On top of the sustainability developments, a new championship locker room with a tunnel directly to the first tee has been built beneath the clubhouse.

“So those are kind of things I don’t know that we would invest in. Would we have built a headquarters across the street at a place we weren’t coming back to? Probably not,” said Whan. “We’re investing in our anchor sites and so are they and that makes the long-term excitement of those sites even better.”

Pinehurst No. 2
Pinehurst No. 2

Pinehurst No. 2 in North Carolina (Courtesy of Pinehurst Resort)

Over the next 25 years, the USGA will host a championship at Pinehurst every three years, including the four previously mentioned U.S. Opens. The resort will host the 2027 U.S. Women’s Amateur, 2032 U.S. Junior Amateur and U.S. Girls’ Junior, 2038 U.S. Amateur, 2044 U.S. Women’s Amateur and a future U.S. Adaptive Open.

Golf House Pinehurst opens

Golf House Pinehurst officially opened on Friday, May 10, which includes the USGA’s equipment-testing and research facility, the USGA Experience, an outdoor educational landscape feature, the relocated World Golf Hall of Fame and administrative offices for 70 staff members.

According to the USGA, independent studies estimate the total economic impact of the USGA’s long-term presence in Pinehurst, combined with the USGA championships it will bring as an anchor site, will exceed $2 billion to the state of North Carolina.

The USGA Experience and World Golf Hall of Fame will be open from 10 a.m. ET to 5 p.m. ET Wednesday through Sunday, with extended hours until 8 p.m. ET on Thursdays. Admission is free through the month of June. The Hall of Fame features 170 player lockers with more than 3,000 artifacts on display.

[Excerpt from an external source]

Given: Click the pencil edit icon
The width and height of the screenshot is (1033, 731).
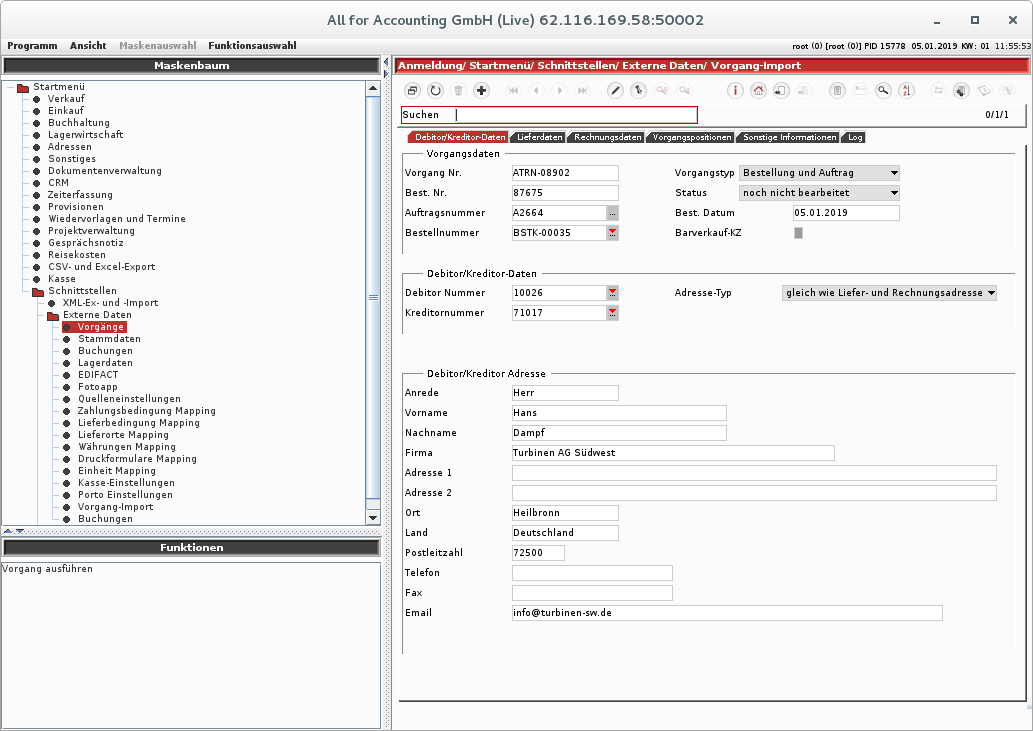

Broadcast plans and digital innovations

Chief Commercial Officer Jon Podany and his team don’t have the same challenges at Pinehurst that a venue like Los Angeles Country Club or the Country Club presented. The USGA feels like this is a home game to showcase their product on their new home turf, and they’ve amplified coverage across the board. First up, let’s take a look at TV and streaming.

“Looking back at 2022 when we were at the Country Club on the East Coast, there was a lot of switching back and forth across NBC, USA and Peacock,” said Podany. “What we’re doing for this year is to simplify that for fans so there’s basically only two networks per day, with one variation on Friday just to get that bonus coverage on Peacock.”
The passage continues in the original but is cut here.